Take the European Parliament. MEPs have long called for facilitating a modern reverse-112 system. In 2008, 432 MEPs signed a declaration on ‘early warning for citizens in major emergencies’. In 2011, the European Parliament adopted a resolution with provisions on reverse-112. These calls were ignored.
A few years later, another opportunity appeared: the Telecoms Single Market proposal. The text was amended by the European Parliament to guarantee telephone networks can be used to alert the population. The amendment was dropped in the inter-institutional negotiations.
This brings us to today, 10 years later and nothing done.
Winter is coming – but it doesn’t have to
We are currently at a crossroads with an important choice ahead. Our institutions are debating the European Electronic Communications Code (EECC), a massive legislative file that will update the Union’s telecoms rules. ITRE is the text’s lead Committee in the European Parliament, with IMCO being responsible for the part of universal service and consumer protection.

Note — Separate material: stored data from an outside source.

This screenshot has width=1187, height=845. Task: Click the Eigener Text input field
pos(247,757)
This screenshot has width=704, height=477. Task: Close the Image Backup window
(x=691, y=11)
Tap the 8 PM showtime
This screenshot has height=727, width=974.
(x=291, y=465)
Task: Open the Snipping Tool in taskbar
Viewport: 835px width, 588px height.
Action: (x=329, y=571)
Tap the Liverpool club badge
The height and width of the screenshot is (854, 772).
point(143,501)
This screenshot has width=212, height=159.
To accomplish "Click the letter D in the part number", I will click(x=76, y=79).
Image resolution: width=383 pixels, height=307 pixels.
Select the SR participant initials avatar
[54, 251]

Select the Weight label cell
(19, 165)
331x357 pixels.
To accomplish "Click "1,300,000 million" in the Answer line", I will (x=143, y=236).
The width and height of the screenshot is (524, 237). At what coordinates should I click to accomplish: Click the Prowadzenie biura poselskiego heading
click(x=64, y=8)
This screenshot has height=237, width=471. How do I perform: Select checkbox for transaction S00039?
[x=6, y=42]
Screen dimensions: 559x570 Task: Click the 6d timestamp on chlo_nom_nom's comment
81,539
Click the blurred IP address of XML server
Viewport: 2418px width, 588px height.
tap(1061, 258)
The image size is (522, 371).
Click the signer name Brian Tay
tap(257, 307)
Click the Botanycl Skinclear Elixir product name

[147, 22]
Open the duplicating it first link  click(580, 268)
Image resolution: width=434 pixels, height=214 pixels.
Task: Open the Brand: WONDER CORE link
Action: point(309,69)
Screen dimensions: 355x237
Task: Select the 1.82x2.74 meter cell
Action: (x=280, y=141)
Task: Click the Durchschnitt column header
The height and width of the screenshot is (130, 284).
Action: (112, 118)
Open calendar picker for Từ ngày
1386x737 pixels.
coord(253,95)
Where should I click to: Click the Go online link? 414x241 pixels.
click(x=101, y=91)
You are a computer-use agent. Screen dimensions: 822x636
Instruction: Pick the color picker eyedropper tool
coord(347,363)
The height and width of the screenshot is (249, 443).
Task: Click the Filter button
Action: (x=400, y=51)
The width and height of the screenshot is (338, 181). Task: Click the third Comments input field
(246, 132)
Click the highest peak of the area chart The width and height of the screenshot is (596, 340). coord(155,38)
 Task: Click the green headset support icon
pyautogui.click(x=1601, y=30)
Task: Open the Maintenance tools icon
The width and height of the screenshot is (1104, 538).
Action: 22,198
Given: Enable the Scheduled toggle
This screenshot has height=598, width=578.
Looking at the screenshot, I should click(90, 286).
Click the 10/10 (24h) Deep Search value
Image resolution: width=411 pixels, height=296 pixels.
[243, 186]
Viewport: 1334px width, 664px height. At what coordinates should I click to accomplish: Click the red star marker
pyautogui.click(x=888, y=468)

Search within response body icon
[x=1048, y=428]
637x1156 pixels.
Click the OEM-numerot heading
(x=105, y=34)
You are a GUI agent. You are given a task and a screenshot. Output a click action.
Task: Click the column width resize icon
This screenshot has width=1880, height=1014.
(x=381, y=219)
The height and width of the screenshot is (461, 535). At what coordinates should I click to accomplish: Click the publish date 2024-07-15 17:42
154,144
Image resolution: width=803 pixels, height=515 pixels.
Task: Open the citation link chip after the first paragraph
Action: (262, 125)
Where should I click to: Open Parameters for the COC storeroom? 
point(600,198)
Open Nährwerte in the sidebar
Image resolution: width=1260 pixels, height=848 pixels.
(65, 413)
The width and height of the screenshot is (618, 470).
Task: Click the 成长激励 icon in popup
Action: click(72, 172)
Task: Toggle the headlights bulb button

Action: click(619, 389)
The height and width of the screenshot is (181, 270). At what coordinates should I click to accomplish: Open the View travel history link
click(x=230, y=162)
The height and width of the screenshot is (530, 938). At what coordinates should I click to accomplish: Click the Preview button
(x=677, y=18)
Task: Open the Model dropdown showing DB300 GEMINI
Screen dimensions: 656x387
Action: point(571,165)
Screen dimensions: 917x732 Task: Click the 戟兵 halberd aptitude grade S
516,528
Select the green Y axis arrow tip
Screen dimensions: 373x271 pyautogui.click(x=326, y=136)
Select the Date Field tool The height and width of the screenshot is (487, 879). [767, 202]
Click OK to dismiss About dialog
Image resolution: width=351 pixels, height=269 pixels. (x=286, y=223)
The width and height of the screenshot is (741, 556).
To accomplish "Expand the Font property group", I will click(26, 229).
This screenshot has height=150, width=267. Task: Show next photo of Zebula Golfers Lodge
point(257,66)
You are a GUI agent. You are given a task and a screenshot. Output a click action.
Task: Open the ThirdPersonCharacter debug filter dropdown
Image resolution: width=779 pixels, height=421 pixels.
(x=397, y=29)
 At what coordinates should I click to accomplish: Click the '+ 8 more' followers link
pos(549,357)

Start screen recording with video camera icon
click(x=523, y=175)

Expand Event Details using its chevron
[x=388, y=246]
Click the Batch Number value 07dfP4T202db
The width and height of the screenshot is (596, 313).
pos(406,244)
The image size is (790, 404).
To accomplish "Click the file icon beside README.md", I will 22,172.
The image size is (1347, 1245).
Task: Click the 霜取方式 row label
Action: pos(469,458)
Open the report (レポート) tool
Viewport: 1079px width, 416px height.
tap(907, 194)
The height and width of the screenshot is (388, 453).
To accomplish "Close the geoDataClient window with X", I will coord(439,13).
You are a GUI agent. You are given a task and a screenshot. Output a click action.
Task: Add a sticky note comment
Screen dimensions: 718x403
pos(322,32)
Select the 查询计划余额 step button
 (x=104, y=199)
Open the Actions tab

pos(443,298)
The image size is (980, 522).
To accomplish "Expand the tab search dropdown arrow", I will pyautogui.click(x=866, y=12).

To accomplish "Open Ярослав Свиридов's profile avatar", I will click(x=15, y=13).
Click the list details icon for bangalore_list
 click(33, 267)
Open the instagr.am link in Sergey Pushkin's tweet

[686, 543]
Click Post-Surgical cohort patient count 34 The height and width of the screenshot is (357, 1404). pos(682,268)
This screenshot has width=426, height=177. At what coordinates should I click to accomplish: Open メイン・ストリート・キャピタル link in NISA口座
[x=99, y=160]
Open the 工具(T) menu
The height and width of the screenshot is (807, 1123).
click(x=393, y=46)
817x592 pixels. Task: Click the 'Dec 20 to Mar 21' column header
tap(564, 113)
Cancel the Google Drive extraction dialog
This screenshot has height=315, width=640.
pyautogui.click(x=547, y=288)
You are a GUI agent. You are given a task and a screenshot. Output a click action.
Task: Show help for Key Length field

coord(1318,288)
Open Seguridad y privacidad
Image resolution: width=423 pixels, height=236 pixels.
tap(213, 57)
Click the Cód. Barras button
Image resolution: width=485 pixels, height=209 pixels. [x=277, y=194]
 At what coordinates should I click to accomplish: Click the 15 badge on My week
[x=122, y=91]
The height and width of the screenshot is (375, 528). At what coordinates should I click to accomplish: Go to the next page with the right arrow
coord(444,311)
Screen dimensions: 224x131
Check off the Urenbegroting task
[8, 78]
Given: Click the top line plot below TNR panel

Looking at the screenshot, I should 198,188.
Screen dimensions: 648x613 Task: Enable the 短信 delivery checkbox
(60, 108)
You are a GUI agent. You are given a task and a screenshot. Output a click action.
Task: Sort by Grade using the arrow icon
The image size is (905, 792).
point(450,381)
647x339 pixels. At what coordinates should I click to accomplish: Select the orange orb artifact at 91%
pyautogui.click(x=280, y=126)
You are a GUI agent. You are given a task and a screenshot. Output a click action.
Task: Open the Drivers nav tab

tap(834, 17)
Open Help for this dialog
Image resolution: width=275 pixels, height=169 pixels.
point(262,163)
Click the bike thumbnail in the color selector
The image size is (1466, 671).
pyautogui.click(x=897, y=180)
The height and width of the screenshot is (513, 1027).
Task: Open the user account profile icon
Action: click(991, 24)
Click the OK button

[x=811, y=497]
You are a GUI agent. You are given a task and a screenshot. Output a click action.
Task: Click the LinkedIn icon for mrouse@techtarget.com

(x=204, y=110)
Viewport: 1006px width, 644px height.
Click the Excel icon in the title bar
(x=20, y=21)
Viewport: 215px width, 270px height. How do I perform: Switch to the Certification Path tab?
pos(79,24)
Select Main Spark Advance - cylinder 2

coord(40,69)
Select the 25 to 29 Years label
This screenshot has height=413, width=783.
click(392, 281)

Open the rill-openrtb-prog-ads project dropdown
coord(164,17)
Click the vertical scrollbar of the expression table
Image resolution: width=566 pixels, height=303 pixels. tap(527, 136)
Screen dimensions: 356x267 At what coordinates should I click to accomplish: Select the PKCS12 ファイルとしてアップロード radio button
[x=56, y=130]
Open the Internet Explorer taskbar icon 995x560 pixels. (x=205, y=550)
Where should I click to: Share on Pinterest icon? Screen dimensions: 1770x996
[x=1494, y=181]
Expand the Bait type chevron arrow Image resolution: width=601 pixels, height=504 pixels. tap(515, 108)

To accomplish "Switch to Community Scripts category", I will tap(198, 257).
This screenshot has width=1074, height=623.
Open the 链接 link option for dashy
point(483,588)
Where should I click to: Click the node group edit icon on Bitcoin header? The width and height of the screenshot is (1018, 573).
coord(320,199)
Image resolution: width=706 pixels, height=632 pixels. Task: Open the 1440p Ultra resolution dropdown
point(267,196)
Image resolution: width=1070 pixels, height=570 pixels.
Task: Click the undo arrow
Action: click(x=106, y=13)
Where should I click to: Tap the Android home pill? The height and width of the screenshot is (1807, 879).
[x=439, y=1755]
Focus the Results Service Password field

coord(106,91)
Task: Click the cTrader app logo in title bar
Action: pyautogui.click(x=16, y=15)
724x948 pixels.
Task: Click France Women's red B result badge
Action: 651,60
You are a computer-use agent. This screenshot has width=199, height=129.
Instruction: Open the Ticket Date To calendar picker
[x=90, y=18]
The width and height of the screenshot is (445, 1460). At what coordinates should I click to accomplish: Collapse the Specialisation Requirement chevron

On 4 September, IMCO will vote to include a reverse-112 system in the EECC proposal. The ball will once again be in the court of the European Commission and the Council.
So what does the future hold?
On one hand, history shows that, if anything, our institutions are consistent: the European Parliament supports public warning. The Council is reluctant – to say it mildly. The European Commission says it is not an EU competence; an argument, I hope, sufficiently debunked.
On the other, we live in a reality where Europe faces unprecedented public safety challenges. Recent attacks are painful for all of us but they also prove beyond any doubt that we need to act now – and I think our institutions see that.
In a crisis, Europeans have the right to have access to reliable information; and we have the responsibility to make it a reality. The EU needs to do its part, facilitate the work of member states and work with them to progress. In the end, if saving lives doesn’t motivate us, I’m not sure what will.